Marco Lavagna, economista, presentó este lunes su renuncia al frente del Instituto Nacional de Estadística y Censos (Indec), según confirmaron fuentes del organismo oficial.
La dimisión se conoció en un contexto marcado por cambios técnicos recientes, entre ellos la incorporación de una nueva canasta para medir el Índice de Precios al Consumidor (IPC). Ese esquema comenzó a aplicarse este mes y su impacto empezará a verse cuando se difunda el dato de inflación correspondiente a enero.
“Marco Lavagna presentó hoy su renuncia al Indec y lo comunicó dentro del Instituto”, señalaron voceros de la entidad estadística.
Lavagna ocupaba la dirección del Indec desde diciembre de 2019, cuando se inició la presidencia de Alberto Fernández. Previamente se había desempeñado como legislador por UNA y luego por el Frente Renovador, espacio liderado por Sergio Massa. Su perfil técnico había sido un factor clave para su continuidad incluso tras la asunción de Javier Milei y el cambio de orientación política del Gobierno.
Su salida se sumó a la de otros funcionarios en un escenario atravesado por salarios congelados dentro de la administración pública. En agosto de 2025 había renunciado Georgina Giglio, directora de Índices de Precios de Consumo (IPC), quien fue reemplazada por Josefina Rim desde el 1 de septiembre de ese año. También dejó su puesto Guillermo Manzano, director de Estadísticas de Condiciones de Vida y responsable de la Encuesta Permanente de Hogares (EPH).

Durante los últimos meses, Lavagna y su equipo habían trabajado en la actualización de la canasta utilizada para calcular el IPC. El objetivo de esos cambios fue acercar la medición a los patrones de consumo actuales de las familias argentinas, de modo de reflejar con mayor precisión el efecto de las variaciones de precios en la economía doméstica.
El cambio central en la metodología radicó en que comenzó a utilizarse la canasta surgida de la Encuesta Nacional de Gastos de los Hogares (ENGHo) 2017-2018, en reemplazo de la que se basaba en datos de 2004. La falta de actualización previa había implicado subestimar el peso de consumos que crecieron con el tiempo, como los servicios de internet y telefonía celular.
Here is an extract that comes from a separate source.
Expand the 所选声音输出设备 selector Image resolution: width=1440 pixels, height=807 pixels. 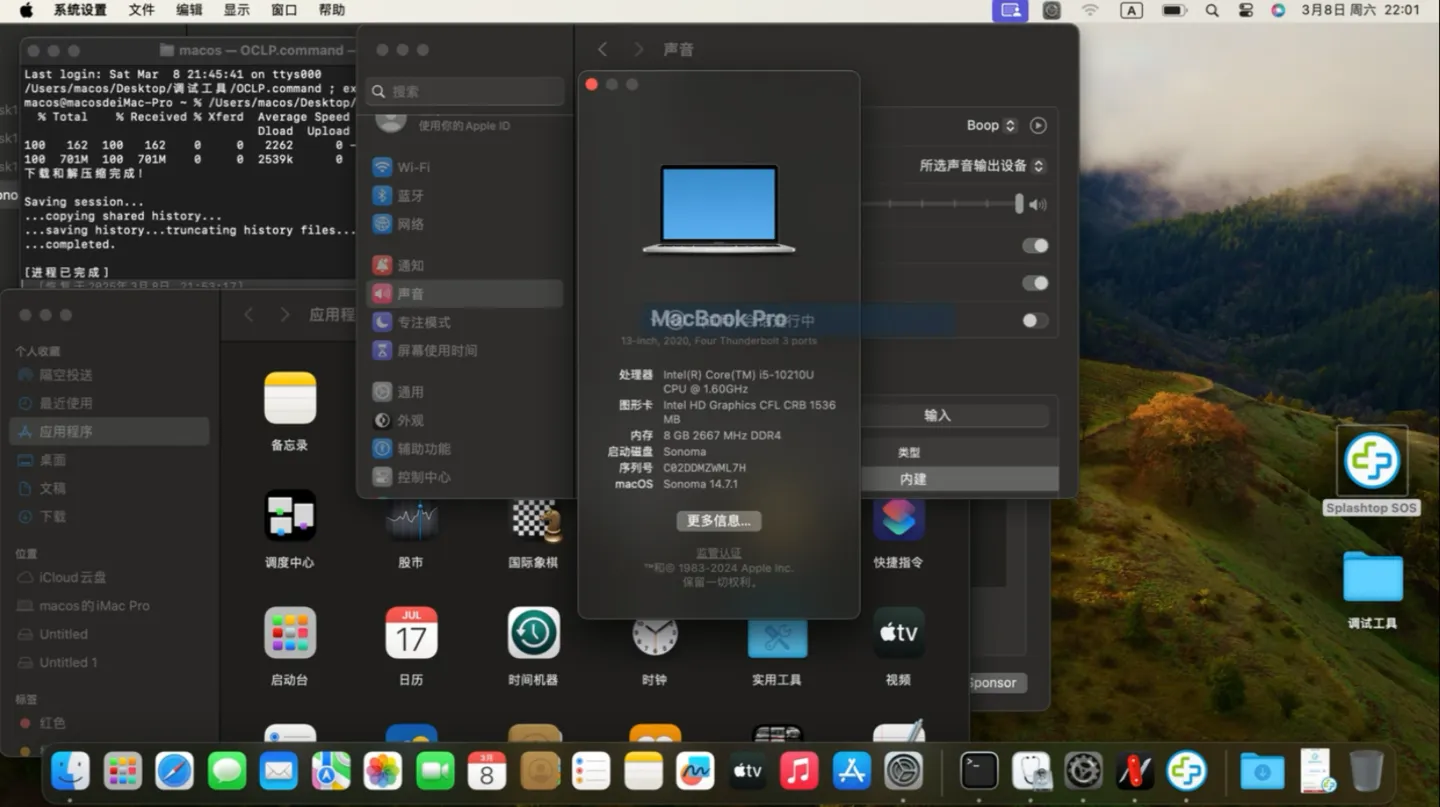1039,166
Entre las modificaciones más relevantes se encontraron los rubros Vivienda, Agua, Electricidad y otros combustibles, cuya ponderación pasó de 9,4% a 14,5%. Esto implicó que las tarifas de servicios públicos tuvieran mayor incidencia en el índice general. Con la nueva fórmula, cada aumento en electricidad o gas tendría un impacto más alto que con la canasta anterior.
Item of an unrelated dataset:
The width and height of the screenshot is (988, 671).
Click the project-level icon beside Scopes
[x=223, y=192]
En Transporte también se registró un ajuste importante: la ponderación subió de 11% a 14,3%. En este apartado ganaron peso los combustibles y los boletos de pasajeros. Algo similar ocurrió en Comunicaciones, que pasó de 2,8% a 5,1%, duplicando la influencia de internet y celulares; y en Educación, de 2,3% a 3,1%, con mayor incidencia de cuotas y servicios educativos.
Otros capítulos, como Salud, variaron de 8,0% a 9,1%, manteniéndose relativamente estables en su impacto. Entre los que redujeron su participación se destacó Alimentos y Bebidas, que bajó de 26,9% a 22,7%, en un contexto donde el agro y la industria alimenticia perdieron peso relativo. Este rubro había sido clave en la aceleración inflacionaria del último cuatrimestre de 2025.
La nueva canasta también capturó un consumo de alimentos con mayor presencia de productos procesados, donde el componente industrial, logístico y comercial —junto con los servicios asociados— tiene mayor influencia que la materia prima.
Prendas de Vestir y Calzado redujo su ponderación de 9% a 6,8%, perdiendo relevancia en el gasto total. En cambio, Recreación y Cultura pasó de 7,3% a 8,6%, ajustando el peso del gasto en esparcimiento.
En términos generales, analistas señalaron que si los precios de los servicios crecieran por encima de los bienes, la nueva metodología podría arrojar una inflación más elevada que la medida con la canasta anterior. En cambio, si los bienes aumentaran más que los servicios, el esquema actualizado podría mostrar una dinámica inflacionaria más moderada. Como ejemplo, estimaron que si el precio de la carne subiera 10% en enero de 2026, el IPC anterior habría trepado 1,07 puntos por ese rubro, mientras que con la nueva canasta el alza sería de 1,03 puntos.